- _TASK OBJECTIVE_
Every line in the data below that holds "Open" should be found and copied.
══ EXTRACTED INFORMATION ══
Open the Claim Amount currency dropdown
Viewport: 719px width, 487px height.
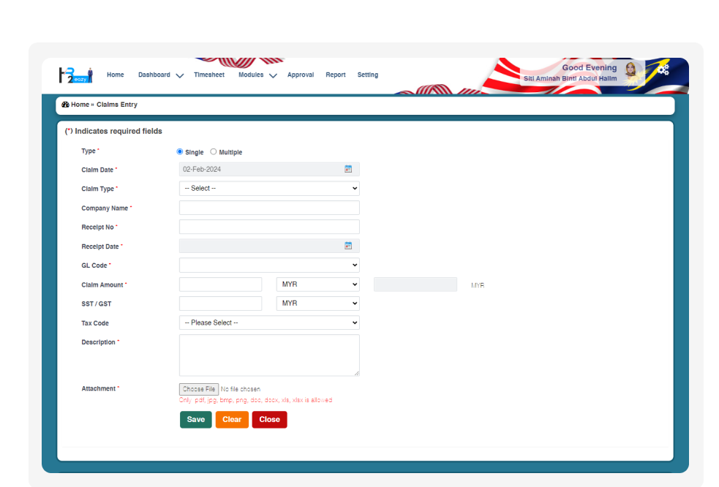(x=317, y=284)
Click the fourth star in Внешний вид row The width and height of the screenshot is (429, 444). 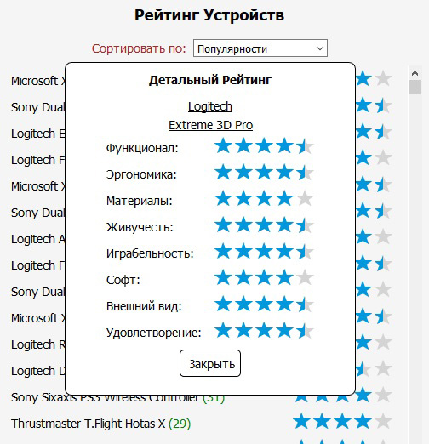click(x=284, y=305)
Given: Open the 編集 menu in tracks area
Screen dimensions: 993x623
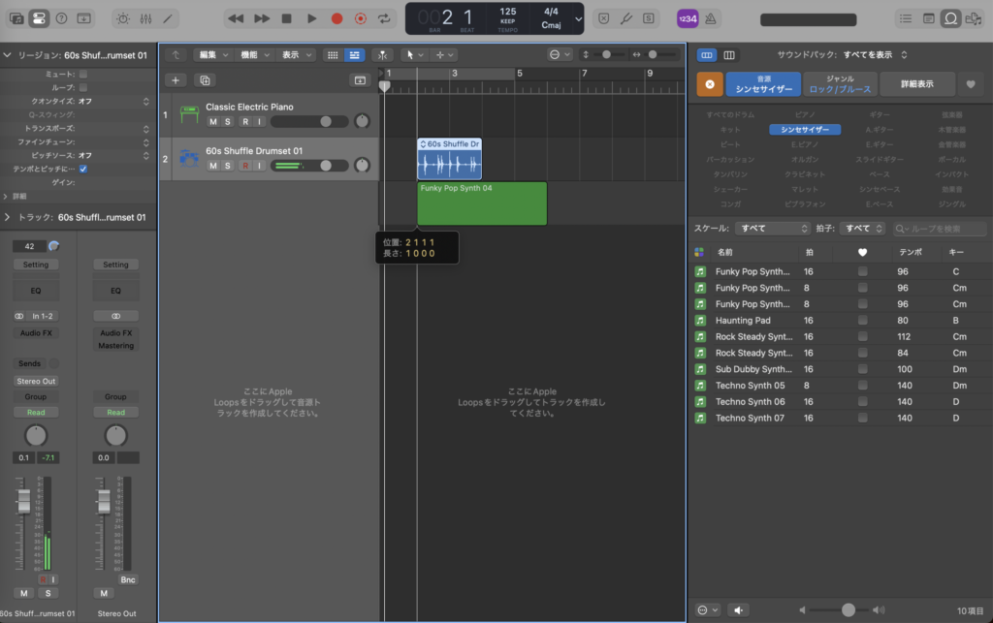Looking at the screenshot, I should [x=213, y=55].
═══
- _EXERCISE RESPONSE_
Open the Claim Amount currency dropdown
Given: Open the 編集 menu in tracks area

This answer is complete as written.